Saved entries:

──────────────────────────────

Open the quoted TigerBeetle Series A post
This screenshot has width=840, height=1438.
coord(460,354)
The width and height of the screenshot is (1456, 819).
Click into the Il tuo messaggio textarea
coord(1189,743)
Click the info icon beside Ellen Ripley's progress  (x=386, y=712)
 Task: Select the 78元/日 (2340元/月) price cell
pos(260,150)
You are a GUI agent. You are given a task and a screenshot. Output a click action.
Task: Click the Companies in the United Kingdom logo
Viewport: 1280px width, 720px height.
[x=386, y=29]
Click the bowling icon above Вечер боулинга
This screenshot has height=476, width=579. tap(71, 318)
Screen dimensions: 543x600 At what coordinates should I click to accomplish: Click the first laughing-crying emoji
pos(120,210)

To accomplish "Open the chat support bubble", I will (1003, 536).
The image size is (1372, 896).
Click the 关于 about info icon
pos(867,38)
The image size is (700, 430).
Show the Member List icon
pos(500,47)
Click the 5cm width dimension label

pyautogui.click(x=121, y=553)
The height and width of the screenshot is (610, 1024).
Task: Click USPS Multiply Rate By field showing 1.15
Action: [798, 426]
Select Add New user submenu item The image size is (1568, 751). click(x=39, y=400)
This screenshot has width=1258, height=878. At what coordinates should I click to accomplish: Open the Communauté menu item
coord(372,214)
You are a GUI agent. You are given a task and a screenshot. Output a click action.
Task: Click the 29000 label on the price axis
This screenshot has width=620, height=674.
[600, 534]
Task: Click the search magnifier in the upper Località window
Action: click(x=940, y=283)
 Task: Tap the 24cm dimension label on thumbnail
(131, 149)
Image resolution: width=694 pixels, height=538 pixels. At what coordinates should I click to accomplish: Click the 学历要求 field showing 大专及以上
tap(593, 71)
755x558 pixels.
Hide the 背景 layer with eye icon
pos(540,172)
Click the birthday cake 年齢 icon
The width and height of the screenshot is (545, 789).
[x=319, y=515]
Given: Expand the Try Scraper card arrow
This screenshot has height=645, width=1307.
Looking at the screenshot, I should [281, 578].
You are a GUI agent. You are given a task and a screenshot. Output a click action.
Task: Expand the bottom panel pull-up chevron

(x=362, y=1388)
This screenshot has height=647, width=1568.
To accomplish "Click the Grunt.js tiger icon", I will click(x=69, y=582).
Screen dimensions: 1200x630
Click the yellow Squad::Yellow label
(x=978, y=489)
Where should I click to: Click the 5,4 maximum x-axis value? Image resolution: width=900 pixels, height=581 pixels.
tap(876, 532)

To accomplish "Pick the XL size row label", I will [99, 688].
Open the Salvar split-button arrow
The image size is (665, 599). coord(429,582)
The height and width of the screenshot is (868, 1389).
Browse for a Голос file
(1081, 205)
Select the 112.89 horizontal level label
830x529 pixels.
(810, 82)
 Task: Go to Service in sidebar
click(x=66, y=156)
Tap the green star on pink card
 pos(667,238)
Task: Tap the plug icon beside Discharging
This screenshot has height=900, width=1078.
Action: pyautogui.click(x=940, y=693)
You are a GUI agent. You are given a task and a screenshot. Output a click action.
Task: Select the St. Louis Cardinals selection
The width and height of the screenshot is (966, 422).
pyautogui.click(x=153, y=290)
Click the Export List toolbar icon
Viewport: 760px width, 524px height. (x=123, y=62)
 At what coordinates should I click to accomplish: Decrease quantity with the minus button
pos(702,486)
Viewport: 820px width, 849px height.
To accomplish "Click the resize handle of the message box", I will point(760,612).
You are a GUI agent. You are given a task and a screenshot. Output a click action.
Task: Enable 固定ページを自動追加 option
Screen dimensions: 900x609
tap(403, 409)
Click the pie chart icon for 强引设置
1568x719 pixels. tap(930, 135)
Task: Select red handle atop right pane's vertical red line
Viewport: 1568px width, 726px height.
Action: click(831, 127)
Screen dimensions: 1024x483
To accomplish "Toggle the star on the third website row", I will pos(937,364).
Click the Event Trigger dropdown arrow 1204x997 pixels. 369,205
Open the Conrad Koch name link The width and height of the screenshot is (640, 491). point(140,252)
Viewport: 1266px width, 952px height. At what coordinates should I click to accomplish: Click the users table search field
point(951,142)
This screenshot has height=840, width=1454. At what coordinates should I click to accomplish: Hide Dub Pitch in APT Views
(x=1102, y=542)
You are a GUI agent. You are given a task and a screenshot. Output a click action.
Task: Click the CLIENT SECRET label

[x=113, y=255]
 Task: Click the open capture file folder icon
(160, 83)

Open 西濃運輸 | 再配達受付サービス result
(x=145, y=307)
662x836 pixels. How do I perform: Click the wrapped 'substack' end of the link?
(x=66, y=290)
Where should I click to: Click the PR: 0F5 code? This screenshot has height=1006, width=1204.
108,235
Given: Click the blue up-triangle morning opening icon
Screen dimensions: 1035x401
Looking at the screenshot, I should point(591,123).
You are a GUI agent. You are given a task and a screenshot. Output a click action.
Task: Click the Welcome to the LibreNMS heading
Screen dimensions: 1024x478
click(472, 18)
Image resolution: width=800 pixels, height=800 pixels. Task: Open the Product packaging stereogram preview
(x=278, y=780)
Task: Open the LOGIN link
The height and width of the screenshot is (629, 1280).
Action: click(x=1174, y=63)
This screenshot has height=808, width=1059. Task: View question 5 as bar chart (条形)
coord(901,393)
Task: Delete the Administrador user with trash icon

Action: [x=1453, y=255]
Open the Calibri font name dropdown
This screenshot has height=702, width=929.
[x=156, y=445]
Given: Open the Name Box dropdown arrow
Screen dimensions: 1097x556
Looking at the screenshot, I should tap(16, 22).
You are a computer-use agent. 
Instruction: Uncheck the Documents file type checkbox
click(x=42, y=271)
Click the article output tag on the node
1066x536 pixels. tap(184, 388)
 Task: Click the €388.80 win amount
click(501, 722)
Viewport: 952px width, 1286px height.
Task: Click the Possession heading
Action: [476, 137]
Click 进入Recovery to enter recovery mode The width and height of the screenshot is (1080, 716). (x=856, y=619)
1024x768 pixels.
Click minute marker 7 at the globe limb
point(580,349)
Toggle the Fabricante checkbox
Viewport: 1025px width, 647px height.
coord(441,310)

──────────────────────────────

Work task: The lines from the one holding "Screen dimensions: 1035x401" to the final line of the entries, both included, are what should be output, exactly and alone.

Task response:
Screen dimensions: 1035x401
Looking at the screenshot, I should point(591,123).
You are a GUI agent. You are given a task and a screenshot. Output a click action.
Task: Click the Welcome to the LibreNMS heading
Screen dimensions: 1024x478
click(472, 18)
Image resolution: width=800 pixels, height=800 pixels. Task: Open the Product packaging stereogram preview
(x=278, y=780)
Task: Open the LOGIN link
The height and width of the screenshot is (629, 1280).
Action: click(x=1174, y=63)
This screenshot has height=808, width=1059. Task: View question 5 as bar chart (条形)
coord(901,393)
Task: Delete the Administrador user with trash icon

Action: [x=1453, y=255]
Open the Calibri font name dropdown
This screenshot has height=702, width=929.
[x=156, y=445]
Given: Open the Name Box dropdown arrow
Screen dimensions: 1097x556
Looking at the screenshot, I should tap(16, 22).
You are a computer-use agent. 
Instruction: Uncheck the Documents file type checkbox
click(x=42, y=271)
Click the article output tag on the node
1066x536 pixels. tap(184, 388)
 Task: Click the €388.80 win amount
click(501, 722)
Viewport: 952px width, 1286px height.
Task: Click the Possession heading
Action: [476, 137]
Click 进入Recovery to enter recovery mode The width and height of the screenshot is (1080, 716). (x=856, y=619)
1024x768 pixels.
Click minute marker 7 at the globe limb
point(580,349)
Toggle the Fabricante checkbox
Viewport: 1025px width, 647px height.
coord(441,310)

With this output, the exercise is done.